Today's military post goes back to WW2 and a Royal Canadian Navy Petty Officer who got an unexpected taste of home. This story is from The Place Between Volume 2 1939-1970 and was written by Aldergrove resident & veteran Ben F Smith.
During World War II, I served with the Canadian Navy as an ERA (Petty Officer, Engine Room). While on the frigate HMCS Jonquiere, we were assigned to something called Western Approaches, where we operated out of Great Britain and were either on convoy duty or anti-submarine patrol.

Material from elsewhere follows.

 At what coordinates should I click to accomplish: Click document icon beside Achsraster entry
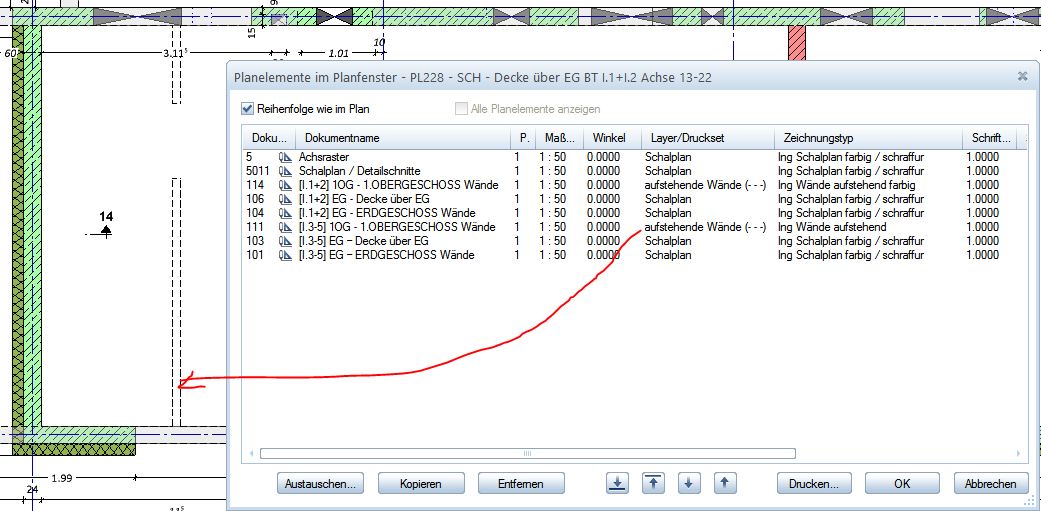[285, 157]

I believe we were on our way to Iceland and I had just come off watch, all set to tuck into breakfast when I could hardly believe my eyes. There in front of me was a real egg. What a delicacy! We had been suffering with those ruddy powdered eggs which tasted like sawdust, and now here I was about to tuck into a real honest-to-goodness egg.

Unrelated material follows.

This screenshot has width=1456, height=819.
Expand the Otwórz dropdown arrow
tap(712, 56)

It was then I spotted some markings on the egg in indelible ink. There were the words: "P Swensson Aldergrove." I could not believe it. Pete Swensson lived about one mile away from my home in Aldergrove. It was Pete who organized the badminton club, in which I played, in the old Agricultural Hall.
And here, this egg had come clear across Canada and across the Atlantic Ocean to land on my plate. Small world! I carefully saved that piece of eggshell between a couple of pieces of cardboard and put it in my locker for safe keeping. However, somehow, during the war and moving about, it got lost. Believe me, that darned old egg sure brought me just a little bit closer to home, even though I was miles away.